Below are some records. Write out the line that contains "1456x819 pixels." and all lines after it, exactly, but not the pictures.

╭─ EXCERPTED DATA

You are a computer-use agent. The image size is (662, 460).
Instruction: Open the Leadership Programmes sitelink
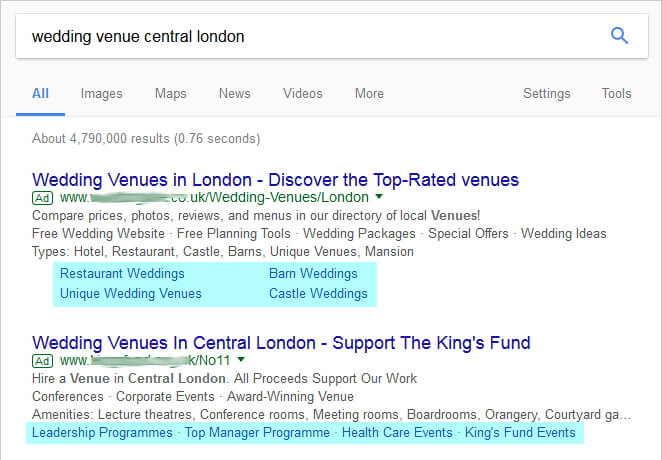(102, 433)
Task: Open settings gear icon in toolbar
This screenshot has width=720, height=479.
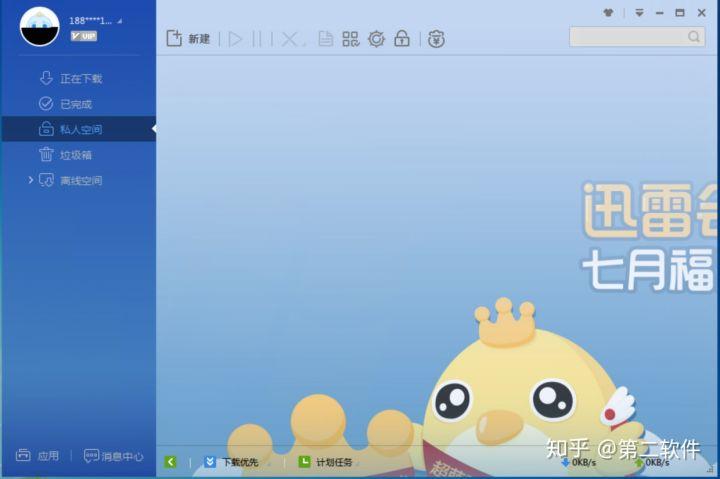Action: click(376, 39)

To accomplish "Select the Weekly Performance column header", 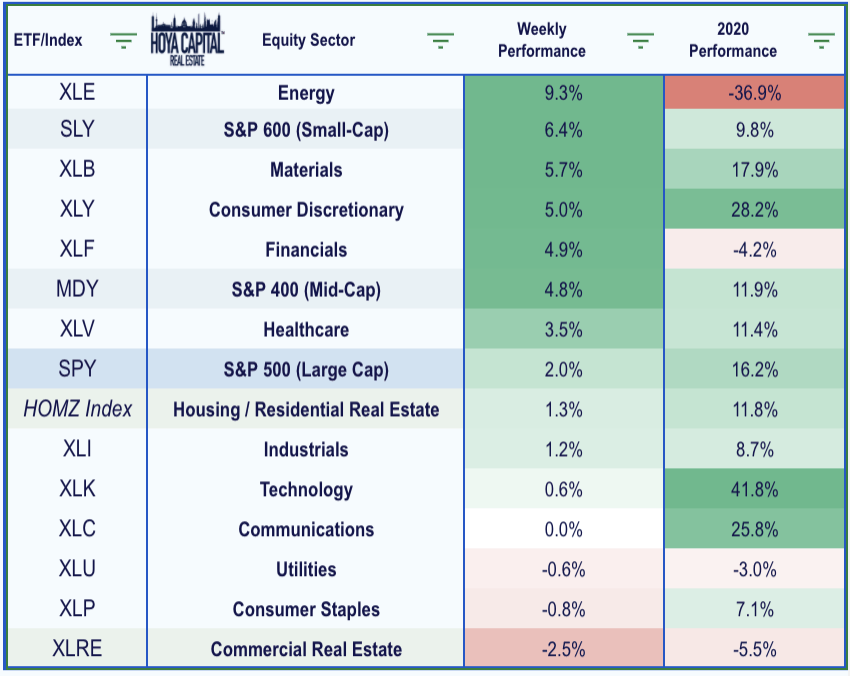I will coord(542,40).
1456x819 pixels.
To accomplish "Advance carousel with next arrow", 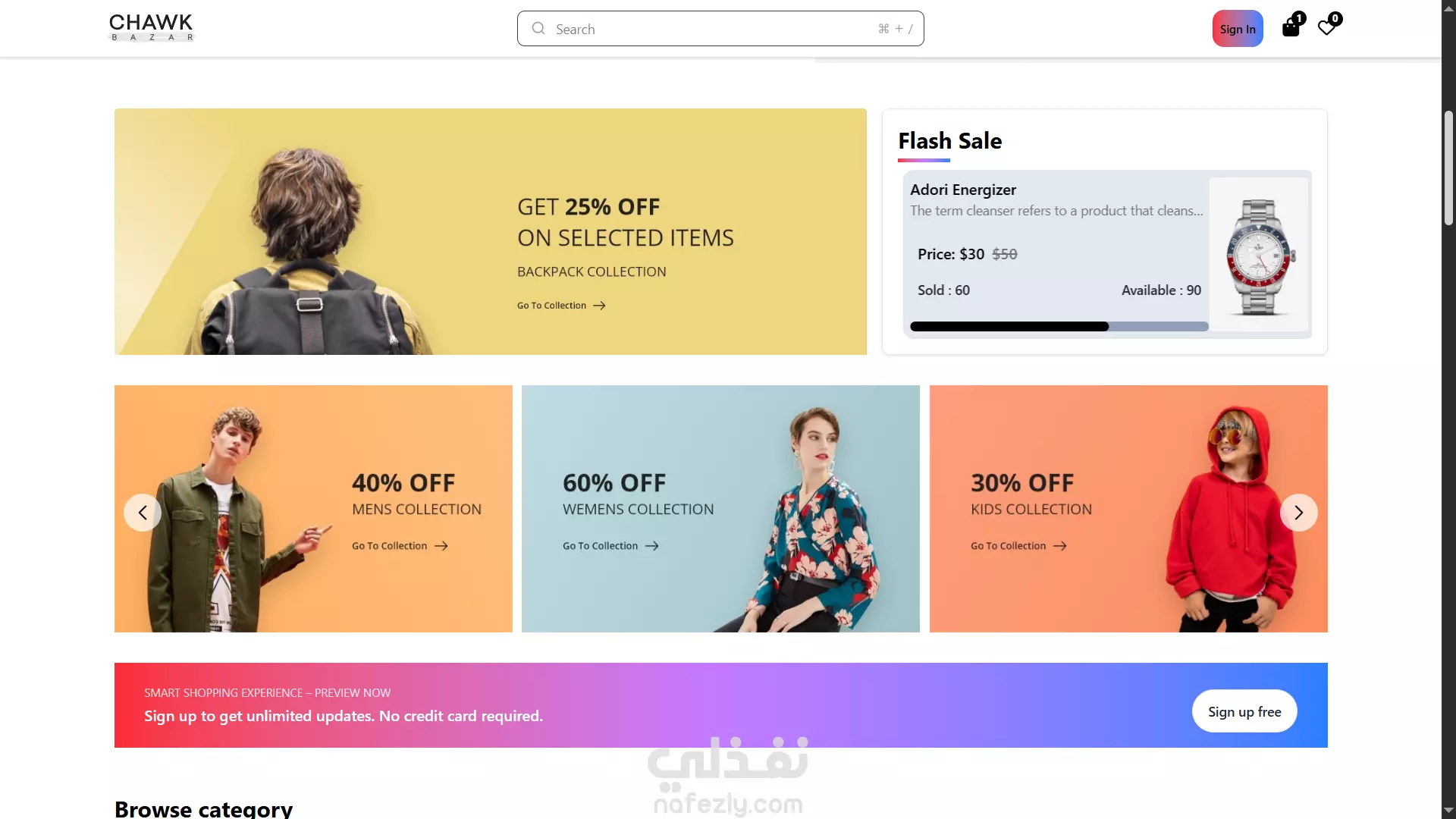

╰─

SOLUTION TO THE EXERCISE =>
1456x819 pixels.
To accomplish "Advance carousel with next arrow", 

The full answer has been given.